Begin at the line containing "You are a computer-use agent." in the entries below and end at the line containing "Instruction: Click the first rating star"; transcribe that range exactly and nothing outside it.

== Listed records ==

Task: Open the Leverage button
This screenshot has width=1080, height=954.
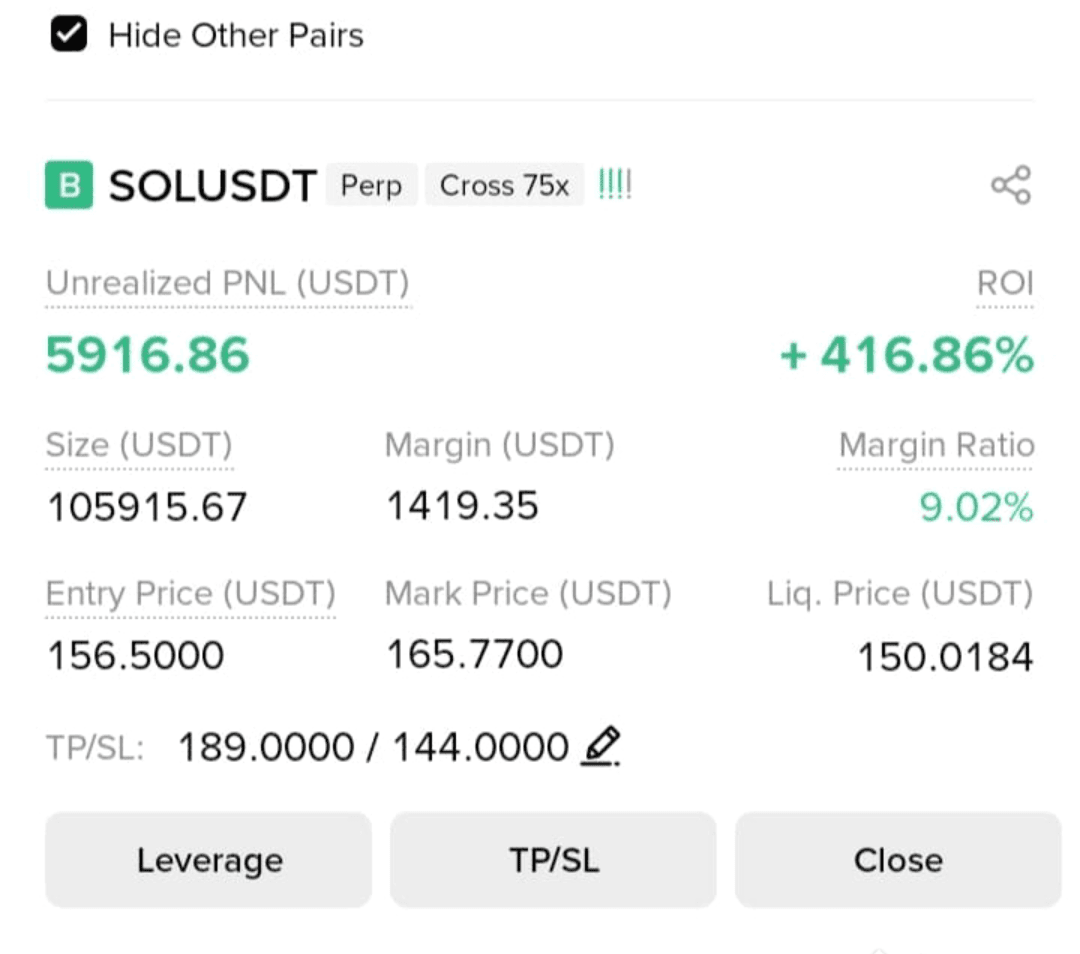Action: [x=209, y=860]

===
== Listed records ==

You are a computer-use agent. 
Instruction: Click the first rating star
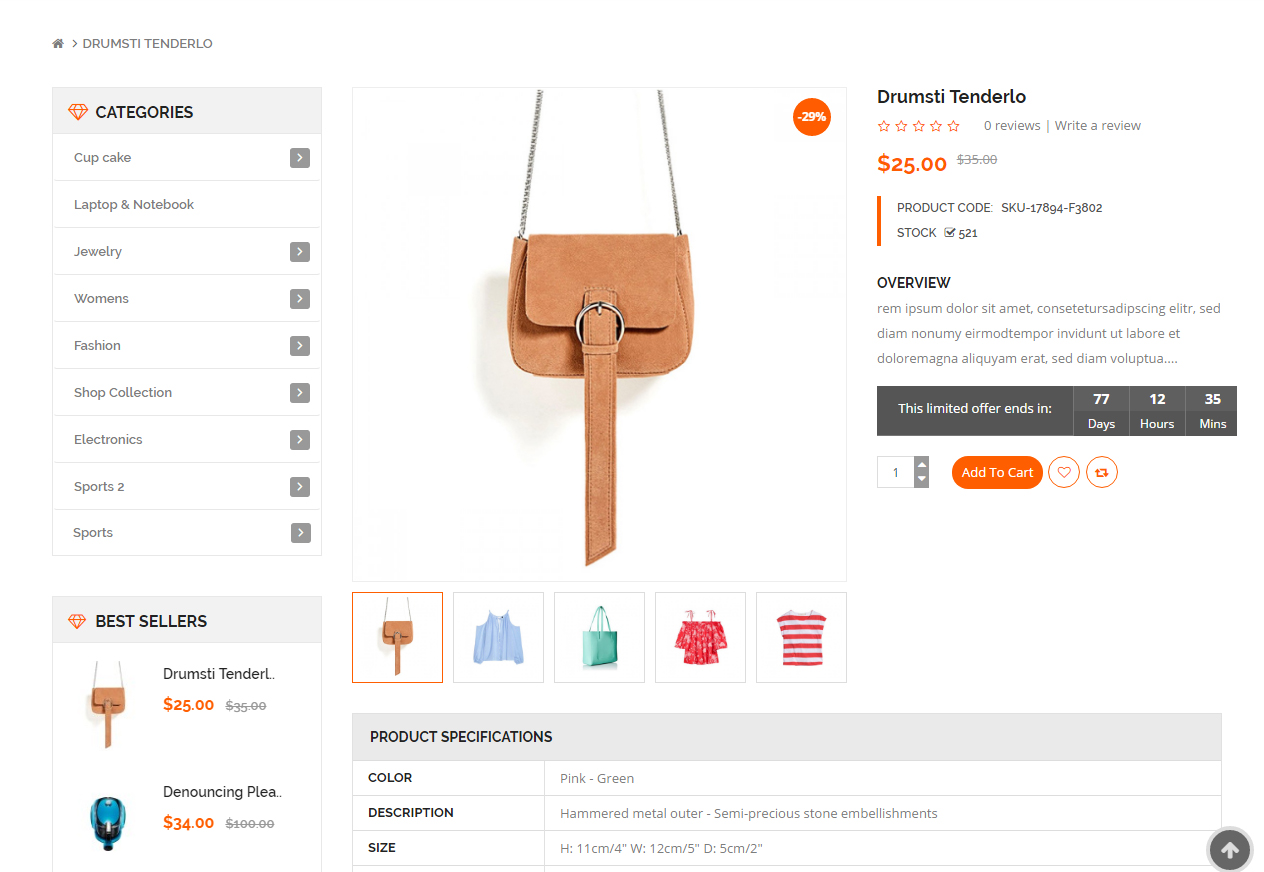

===

:: The completed task ::
You are a computer-use agent. 
Instruction: Click the first rating star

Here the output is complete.